▶ [Task description] Write out exactly every line from the one containing "525x391 pixels. How" through the final line of the material below, both included. Pictures are to be skipped.

▶ [Excerpted records]
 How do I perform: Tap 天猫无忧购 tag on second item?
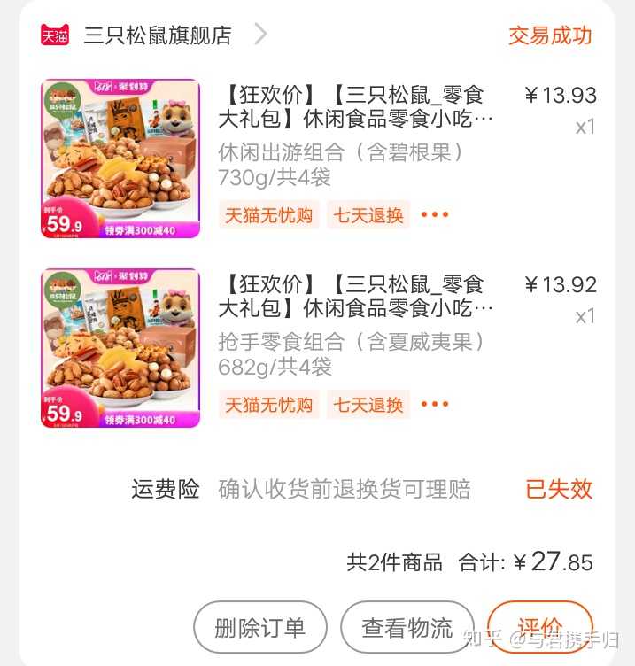click(269, 405)
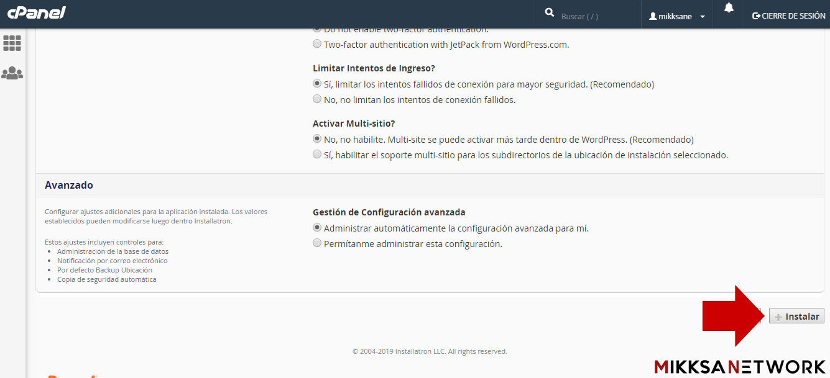Select Administrar automáticamente la configuración avanzada
Viewport: 830px width, 378px height.
(x=318, y=228)
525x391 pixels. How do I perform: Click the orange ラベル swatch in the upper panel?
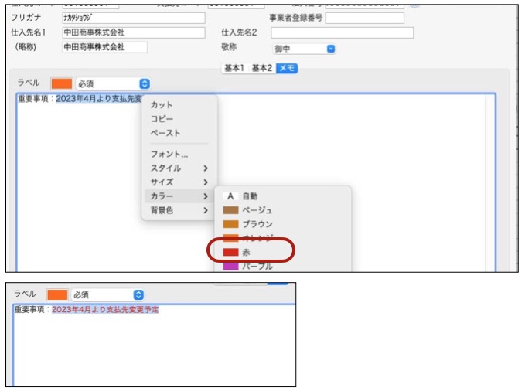[x=61, y=83]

▶ [Your solution]
525x391 pixels. How do I perform: Click the orange ラベル swatch in the upper panel?
[x=61, y=83]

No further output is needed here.